Work in progress

Acting early under uncertainty: Anticipatory cash transfers in the context of flood disasters
with Stefan Dercon, Rohini Kamal, Prabhmeet Kaur Matta, Ashley Pople, Munshi Sulaiman and Hannah Timmis
Grants: J-PAL King Climate Action Initiative & Weiss Asset Management Foundation
[BL survey instrument]

Details The project evaluates a targeted risk-informed early action pilot in response to floods in Bangladesh, testing efficacy of early warning messaging, timing of cash transfers, and data-driven innovations in targeting approaches. Through a randomized evaluation, we will target approximately 20,000 households, with some households receiving unconditional cash transfers ahead of or after a flood event. We will address two critical knowledge gaps that impede adopting early actions at scale. First, they will explore the optimal timing for delivering assistance: they will evaluate when best to act by examining how households use assistance before, during, or after a disaster. Second, we will evaluate the accuracy of data-driven approaches in targeting the most vulnerable households and the trade-offs thus incurred vis-a-vis timing.

Records -
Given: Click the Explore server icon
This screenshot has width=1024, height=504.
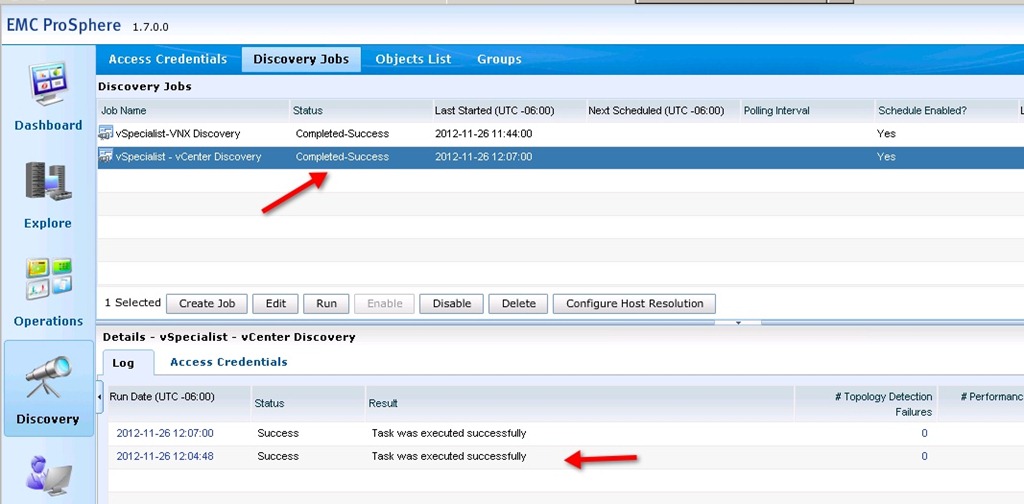Looking at the screenshot, I should click(47, 185).
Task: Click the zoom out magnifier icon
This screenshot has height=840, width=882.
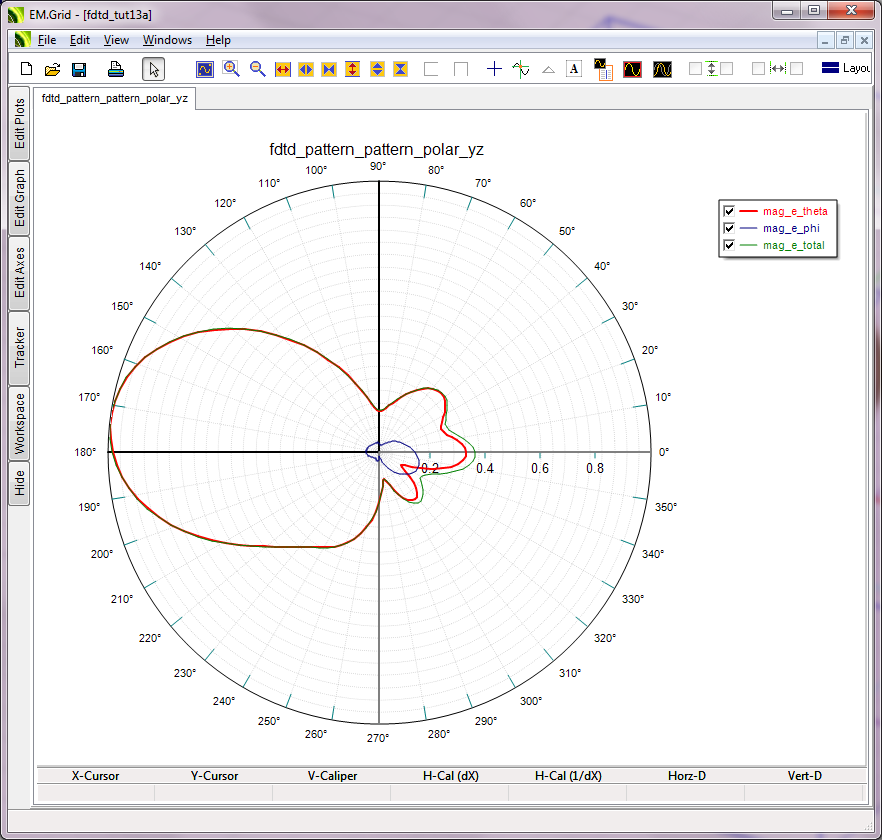Action: pyautogui.click(x=257, y=69)
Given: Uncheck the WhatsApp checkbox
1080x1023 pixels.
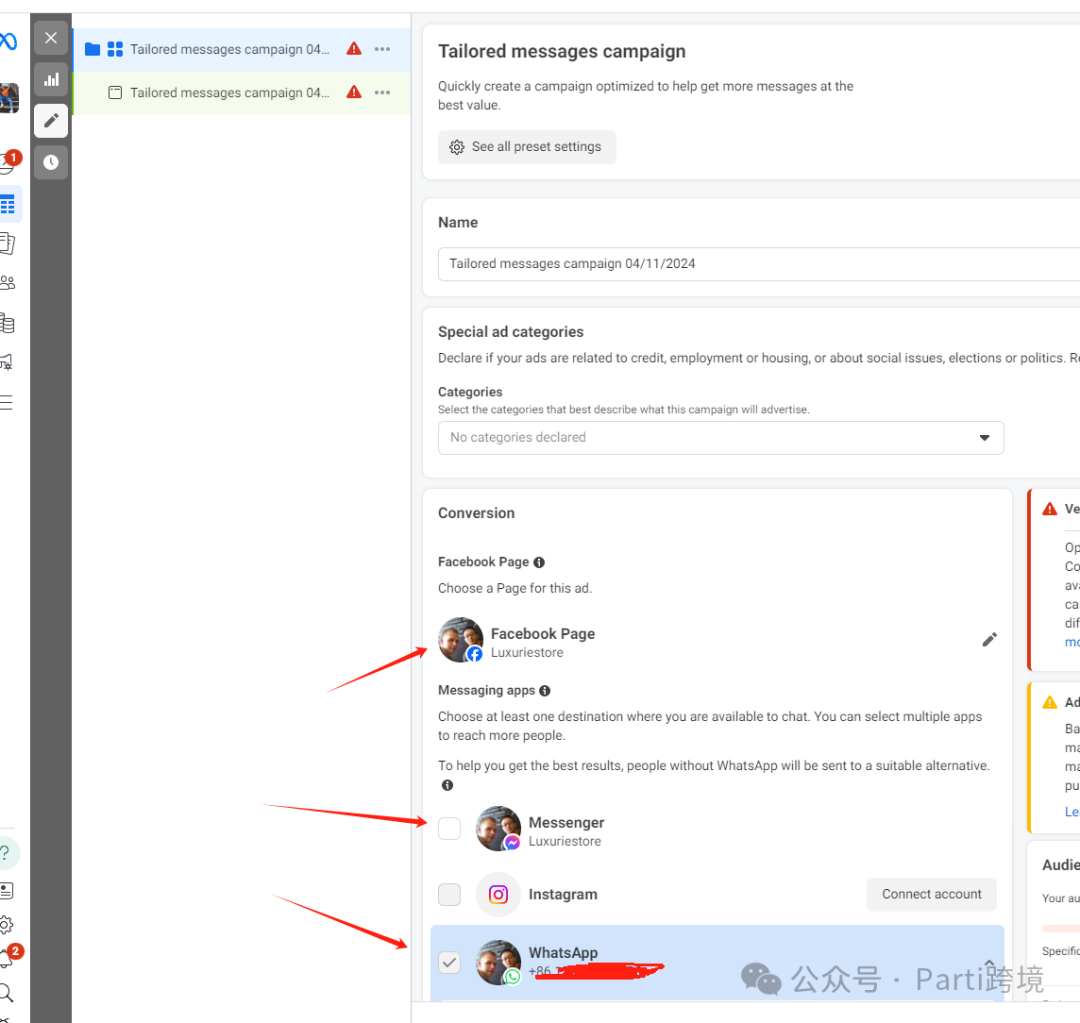Looking at the screenshot, I should click(x=450, y=963).
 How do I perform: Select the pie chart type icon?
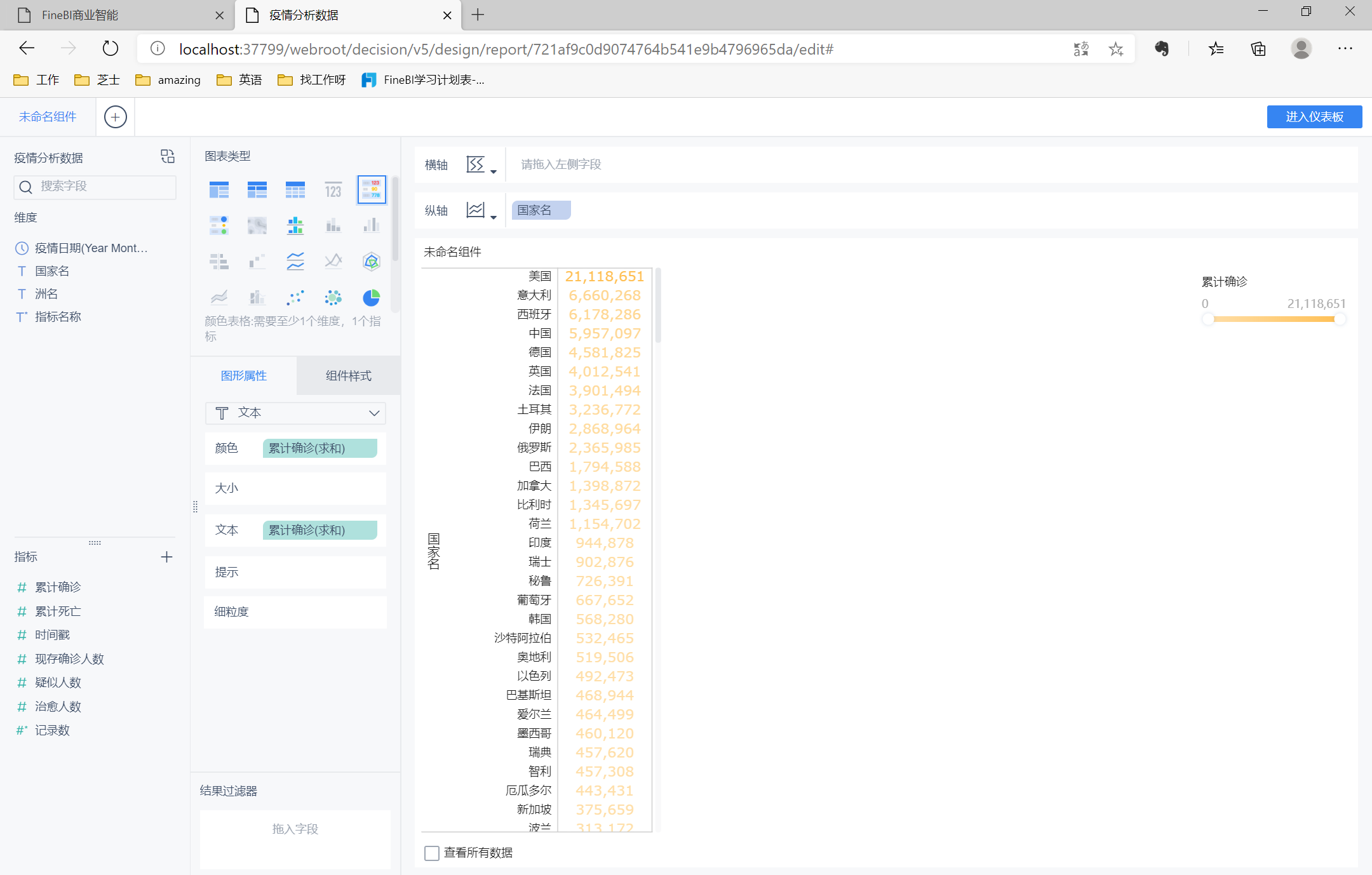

Task instructions -
For each statement about the flood cash transfer project description, answer yes or no and quote the exact words from the text that decide it: (a) the evaluation will target approximately 20,000 households; (b) the households receive conditional cash transfers; (c) the pilot responds to floods in India. The entries above have no role in what is asked here.

Correct answer -
(a) Yes: "we will target approximately 20,000 households"
(b) No: "receiving unconditional cash transfers ahead of or after a flood event"
(c) No: "in response to floods in Bangladesh"